Harper-Lee Franthorpe, una niña británica de solo dos años murió tras tragarse una pequeña pila del mando a distancia. Su madre, que estaba trabajando cuando sucedió todo, ha narrado lo dura que han sido las primeras semanas sin la pequeña y asegura que luchará para cambiar la legislación y que algo así no vuelva a ocurrir: "No dejaré que mi bebé muera por nada".
Stacy-Marie Niklin cuenta que su hija Harper-Lee Fanthorpe se levantó como cada día. Cantó y bailó, que es lo que más le gustaba a la niña de dos años, y después pidió que le pusieran Peppa Pig.
Su madre se fue a trabajar como cada día y la pequeña se quedó en casa con sus hermanas. Niklin, que trabaja en la misma calle que vive, recibió una llamada de que algo iba mal. A través de una vídeo-llamada vio a su hija tumbada en el sofá llena de sangre. Cuando llegó a casa ya estaba la ambulancia llevándose a Harper al hospital.
Presión arterial alta y vomitando sangre
La doctora Anna Piggott le dijo a la madre que los médicos querían insertar una cámara para ver de dónde provenía la sangre de la niña. Niklin cuenta que su hija estaba “muy pálida, tenía presión arterial alta y todavía vomitaba sangre".
A pesar de todo seguía hablando me pidió de nuevo ver Peppa Pig.

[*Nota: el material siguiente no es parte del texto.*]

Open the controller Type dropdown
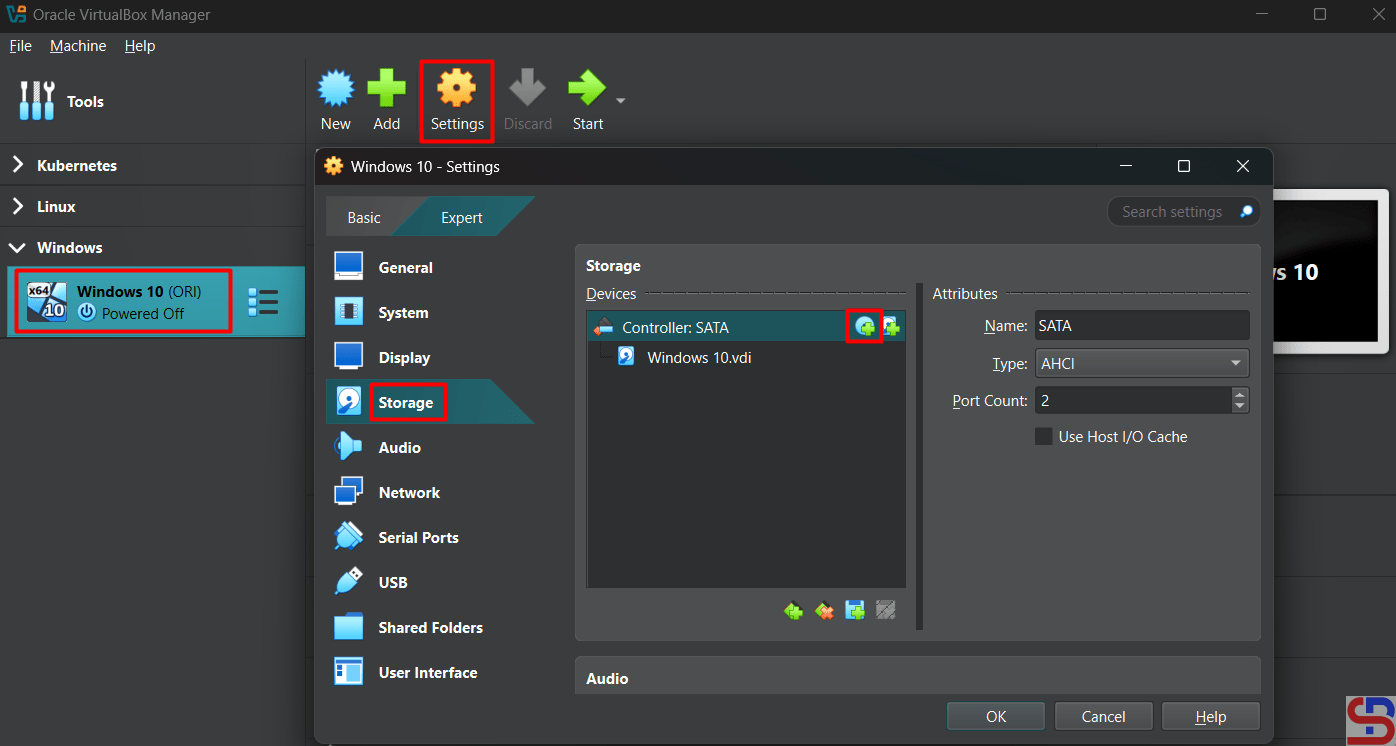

Su madre la acompañó hasta las puertas del quirófano mientras le decía que “la amaba y que la varía pronto”. Lo último que le dijo la niña de dos años fue: “Mamá, te necesito”.
Niklin cuenta en declaraciones a itv.com que dos horas después salió un médico a preguntar si la niña se había tragado algo. “No lo sé”, le dije. Entonces “me explicaron que creían que se había tragado una pila con forma de botón”.